Cast-wise, the adults were all pretty great. Except Kylie. Sorry. Towards the end she managed to deliver a few lines, but for the most part she awkwardly spat out half a line, a word, a face – or was just downing vodka. On the other hand, Sims and Pearce absolutely nailed it – as the reckless, somewhat cringe-worthy 70s dads. The abundant scriptwriting puns and Pearce’s delivery of lines like, “it’s not fucking on the beach; it’s on the fucking beach and stop fucking swearing” was pure gold.
The lead kids, Atticus Rob as Jeff, and Darcey Wilson as Melly, were outstanding, and provided the underlying heart of the film. However, again, just when you thought it was going to develop that heart and go somewhere deeper, it’d revert to the cack-your-face-off brash and crass scenes. Just when the emotion was building (like a wave), the outrageous scenes would come crashing down (like an exploding whale!)…
If you grew up in the seventies (as I did), you’ll absolutely love the attention to detail in the sets, the costumes, the LINGO (a couple of modern terms drop in, but for the most part, it’s bang on!), the sounds, the scents of the seventies (you can hear the squelch of the plastic house mats and smell the KFC buckets on the beach) – the brilliant time capsule that it is – and the seemingly outrageous pre-PC/helicopter parenting. It’s jam-packed with hilarious digs at the loose-reined seventies, like the ‘hilarity’ of kids getting set on fire or injured in general, plying them with booze, rewarding a doctor-defined ‘active’ daughter with the Pill, ‘harmless’ sunburn and cigarettes, to digs at heavier stuff like abuse, paedophilia, and homophobia – all fair game for visual and verbal assaults.

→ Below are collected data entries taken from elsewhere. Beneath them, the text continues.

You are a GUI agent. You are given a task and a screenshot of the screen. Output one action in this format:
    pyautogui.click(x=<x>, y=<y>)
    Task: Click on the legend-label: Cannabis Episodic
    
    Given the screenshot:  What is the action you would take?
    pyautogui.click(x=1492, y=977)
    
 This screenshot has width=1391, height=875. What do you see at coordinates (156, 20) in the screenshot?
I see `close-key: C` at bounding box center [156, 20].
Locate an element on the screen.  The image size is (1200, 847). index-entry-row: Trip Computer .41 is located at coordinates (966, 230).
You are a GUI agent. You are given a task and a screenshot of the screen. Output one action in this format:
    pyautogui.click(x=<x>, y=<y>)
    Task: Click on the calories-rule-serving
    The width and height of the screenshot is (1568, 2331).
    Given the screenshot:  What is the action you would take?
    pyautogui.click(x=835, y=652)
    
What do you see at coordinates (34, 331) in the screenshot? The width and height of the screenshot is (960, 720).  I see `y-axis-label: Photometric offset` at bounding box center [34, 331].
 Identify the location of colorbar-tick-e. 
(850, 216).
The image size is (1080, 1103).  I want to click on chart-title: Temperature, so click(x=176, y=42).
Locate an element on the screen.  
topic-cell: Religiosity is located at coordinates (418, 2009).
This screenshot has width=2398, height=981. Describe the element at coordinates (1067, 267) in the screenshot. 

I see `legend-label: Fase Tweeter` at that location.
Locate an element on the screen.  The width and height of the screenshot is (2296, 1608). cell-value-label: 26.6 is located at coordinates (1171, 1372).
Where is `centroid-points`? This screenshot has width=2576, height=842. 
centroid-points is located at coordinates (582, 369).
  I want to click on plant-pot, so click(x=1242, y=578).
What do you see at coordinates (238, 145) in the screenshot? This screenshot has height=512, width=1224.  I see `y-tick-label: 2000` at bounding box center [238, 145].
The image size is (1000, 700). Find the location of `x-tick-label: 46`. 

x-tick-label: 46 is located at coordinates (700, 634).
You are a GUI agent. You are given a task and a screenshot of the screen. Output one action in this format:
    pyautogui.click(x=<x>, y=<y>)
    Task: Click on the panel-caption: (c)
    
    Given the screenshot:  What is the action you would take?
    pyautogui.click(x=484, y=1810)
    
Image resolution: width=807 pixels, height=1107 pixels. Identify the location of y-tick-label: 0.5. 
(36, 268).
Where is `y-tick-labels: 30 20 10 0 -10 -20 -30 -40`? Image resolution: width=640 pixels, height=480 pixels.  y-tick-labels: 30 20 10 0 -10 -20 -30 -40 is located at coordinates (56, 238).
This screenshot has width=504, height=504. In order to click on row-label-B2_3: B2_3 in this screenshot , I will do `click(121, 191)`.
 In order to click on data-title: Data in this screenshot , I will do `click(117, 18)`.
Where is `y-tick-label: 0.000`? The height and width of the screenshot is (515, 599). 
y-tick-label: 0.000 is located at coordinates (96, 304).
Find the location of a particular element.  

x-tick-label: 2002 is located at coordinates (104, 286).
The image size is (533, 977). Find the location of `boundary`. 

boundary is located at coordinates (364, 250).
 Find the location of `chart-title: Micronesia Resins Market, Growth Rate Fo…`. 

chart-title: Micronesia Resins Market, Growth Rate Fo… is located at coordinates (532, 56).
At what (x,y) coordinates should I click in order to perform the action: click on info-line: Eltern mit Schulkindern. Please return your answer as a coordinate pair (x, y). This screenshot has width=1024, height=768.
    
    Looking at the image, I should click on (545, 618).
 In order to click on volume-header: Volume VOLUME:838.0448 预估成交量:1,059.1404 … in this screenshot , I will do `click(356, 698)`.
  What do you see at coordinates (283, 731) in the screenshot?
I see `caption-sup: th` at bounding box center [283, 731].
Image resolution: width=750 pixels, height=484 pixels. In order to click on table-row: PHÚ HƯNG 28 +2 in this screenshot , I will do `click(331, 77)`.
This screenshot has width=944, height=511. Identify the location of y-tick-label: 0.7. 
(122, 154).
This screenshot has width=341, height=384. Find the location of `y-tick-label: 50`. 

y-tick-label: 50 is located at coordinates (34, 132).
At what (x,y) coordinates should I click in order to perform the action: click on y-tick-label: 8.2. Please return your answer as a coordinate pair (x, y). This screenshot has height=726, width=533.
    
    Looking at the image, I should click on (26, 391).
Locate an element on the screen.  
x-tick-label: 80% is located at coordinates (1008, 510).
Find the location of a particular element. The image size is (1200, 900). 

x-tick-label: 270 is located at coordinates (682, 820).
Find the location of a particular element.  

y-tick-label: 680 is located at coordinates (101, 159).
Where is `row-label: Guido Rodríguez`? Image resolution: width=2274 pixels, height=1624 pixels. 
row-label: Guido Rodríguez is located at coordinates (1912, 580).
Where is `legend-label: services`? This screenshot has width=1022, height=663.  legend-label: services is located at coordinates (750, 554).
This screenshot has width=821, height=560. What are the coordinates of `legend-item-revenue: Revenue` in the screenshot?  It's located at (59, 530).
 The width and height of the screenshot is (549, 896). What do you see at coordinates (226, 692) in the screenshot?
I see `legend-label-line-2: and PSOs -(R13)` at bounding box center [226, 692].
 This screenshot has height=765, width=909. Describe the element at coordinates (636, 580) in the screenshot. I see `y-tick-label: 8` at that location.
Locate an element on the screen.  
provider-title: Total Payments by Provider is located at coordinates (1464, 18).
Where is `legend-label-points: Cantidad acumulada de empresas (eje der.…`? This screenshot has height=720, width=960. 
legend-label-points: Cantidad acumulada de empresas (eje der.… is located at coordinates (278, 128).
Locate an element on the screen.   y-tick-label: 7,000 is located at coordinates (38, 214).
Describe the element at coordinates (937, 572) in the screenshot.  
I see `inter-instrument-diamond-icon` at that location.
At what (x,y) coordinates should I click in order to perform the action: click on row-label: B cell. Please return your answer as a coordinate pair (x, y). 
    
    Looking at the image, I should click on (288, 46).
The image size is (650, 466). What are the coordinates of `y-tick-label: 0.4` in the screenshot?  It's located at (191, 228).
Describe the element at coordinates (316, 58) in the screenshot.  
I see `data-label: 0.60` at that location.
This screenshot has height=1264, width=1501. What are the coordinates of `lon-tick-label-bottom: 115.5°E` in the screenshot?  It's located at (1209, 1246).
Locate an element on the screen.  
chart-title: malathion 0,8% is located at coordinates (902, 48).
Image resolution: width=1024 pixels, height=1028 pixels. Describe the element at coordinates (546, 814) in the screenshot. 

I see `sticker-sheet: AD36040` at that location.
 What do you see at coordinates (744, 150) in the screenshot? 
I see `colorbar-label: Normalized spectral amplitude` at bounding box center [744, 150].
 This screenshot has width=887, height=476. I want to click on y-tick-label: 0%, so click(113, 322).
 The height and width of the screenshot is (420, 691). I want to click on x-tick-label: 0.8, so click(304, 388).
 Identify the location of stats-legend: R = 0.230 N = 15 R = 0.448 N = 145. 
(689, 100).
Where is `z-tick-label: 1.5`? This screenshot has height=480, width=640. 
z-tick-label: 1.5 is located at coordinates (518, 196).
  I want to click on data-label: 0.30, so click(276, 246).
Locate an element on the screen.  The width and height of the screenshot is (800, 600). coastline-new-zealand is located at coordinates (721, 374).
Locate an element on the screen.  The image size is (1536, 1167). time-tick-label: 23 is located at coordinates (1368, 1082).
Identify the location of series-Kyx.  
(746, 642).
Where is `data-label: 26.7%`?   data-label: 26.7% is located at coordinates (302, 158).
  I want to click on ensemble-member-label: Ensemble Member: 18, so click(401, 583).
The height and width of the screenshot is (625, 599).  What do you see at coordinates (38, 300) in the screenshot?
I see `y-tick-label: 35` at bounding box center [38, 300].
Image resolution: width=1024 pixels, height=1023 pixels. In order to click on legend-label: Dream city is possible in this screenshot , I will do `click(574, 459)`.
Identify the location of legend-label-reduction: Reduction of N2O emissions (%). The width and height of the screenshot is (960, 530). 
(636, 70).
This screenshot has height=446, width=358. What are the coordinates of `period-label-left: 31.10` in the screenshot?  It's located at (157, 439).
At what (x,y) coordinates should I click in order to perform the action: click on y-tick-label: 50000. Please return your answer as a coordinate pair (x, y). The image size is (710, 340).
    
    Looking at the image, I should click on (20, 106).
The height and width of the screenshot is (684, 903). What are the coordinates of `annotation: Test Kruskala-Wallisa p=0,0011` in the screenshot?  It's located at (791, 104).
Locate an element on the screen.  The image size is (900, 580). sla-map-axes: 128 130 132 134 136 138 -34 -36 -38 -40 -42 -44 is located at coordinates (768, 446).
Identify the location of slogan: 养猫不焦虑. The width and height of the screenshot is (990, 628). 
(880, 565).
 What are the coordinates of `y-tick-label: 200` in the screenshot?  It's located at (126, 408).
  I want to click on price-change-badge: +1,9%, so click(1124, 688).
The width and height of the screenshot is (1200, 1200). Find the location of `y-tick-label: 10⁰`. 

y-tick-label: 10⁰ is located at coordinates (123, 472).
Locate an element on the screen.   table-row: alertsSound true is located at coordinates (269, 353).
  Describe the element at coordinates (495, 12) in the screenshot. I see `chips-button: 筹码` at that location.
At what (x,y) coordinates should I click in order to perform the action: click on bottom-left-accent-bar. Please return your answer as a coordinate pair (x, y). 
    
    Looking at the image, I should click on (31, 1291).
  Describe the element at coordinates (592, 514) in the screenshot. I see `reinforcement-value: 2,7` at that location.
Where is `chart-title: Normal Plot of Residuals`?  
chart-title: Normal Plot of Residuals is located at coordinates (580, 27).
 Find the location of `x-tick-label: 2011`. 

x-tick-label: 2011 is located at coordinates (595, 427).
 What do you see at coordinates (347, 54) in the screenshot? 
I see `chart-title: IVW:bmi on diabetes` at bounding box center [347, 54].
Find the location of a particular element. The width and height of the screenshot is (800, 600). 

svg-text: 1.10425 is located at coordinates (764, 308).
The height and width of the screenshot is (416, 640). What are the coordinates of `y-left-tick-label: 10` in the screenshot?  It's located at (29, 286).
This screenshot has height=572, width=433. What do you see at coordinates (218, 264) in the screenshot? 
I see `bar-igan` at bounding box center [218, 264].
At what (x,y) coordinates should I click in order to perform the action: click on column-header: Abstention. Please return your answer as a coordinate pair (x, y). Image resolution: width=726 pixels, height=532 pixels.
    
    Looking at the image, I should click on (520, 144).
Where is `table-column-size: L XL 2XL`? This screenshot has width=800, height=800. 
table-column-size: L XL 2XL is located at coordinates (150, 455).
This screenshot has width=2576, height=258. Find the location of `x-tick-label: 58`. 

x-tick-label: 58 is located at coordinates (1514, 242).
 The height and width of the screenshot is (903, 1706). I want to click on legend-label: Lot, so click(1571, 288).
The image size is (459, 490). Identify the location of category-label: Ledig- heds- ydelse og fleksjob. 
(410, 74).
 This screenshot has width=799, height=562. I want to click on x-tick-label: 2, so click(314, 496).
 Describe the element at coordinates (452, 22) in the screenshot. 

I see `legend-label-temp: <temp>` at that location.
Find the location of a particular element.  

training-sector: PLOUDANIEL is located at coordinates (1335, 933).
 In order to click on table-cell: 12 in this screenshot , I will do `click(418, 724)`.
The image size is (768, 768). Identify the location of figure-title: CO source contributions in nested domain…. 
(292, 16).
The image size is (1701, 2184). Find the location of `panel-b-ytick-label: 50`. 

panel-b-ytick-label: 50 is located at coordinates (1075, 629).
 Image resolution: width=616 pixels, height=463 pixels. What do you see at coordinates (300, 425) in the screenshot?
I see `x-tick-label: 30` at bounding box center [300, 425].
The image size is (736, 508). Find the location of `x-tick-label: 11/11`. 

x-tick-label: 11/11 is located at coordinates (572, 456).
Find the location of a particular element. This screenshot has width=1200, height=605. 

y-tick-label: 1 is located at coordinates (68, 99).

Carried by its laugh-out-loud script and visually and verbally brilliant scenes like the couples gathering in the sunken lounge (a visual treat!), talking about ‘how to fondue’, and having conversations about ‘exotic’ things, some ‘far away in Papua New Guinea’, the tongue is firmly in cheek – and occasionally in each other’s mouths. There is so much detail – it’s like one of those “You grew up in the seventies if…” internet lists. It’s all in there. And it’s all bloody hilarious.
Aside from the silly, crass movie versus heart movie dilemma, it does cross the line a touch – or a lot, depending on your sensitivity – in parts, some of which, well, you can’t un-see!
During the film, I exchanged many g’faws and bahahahas with the woman next to me as we recognised the many seventies things, sayings and moments, and at the end, she turned to me and said, ‘the seventies weren’t that bad were they?’ Well, it all rang pretty true for me, so I guess while it was deliberately amplified using humour, as the narrator (Richard Roxburgh) says, ‘our parents did the best they could with the bent tools they were handed.’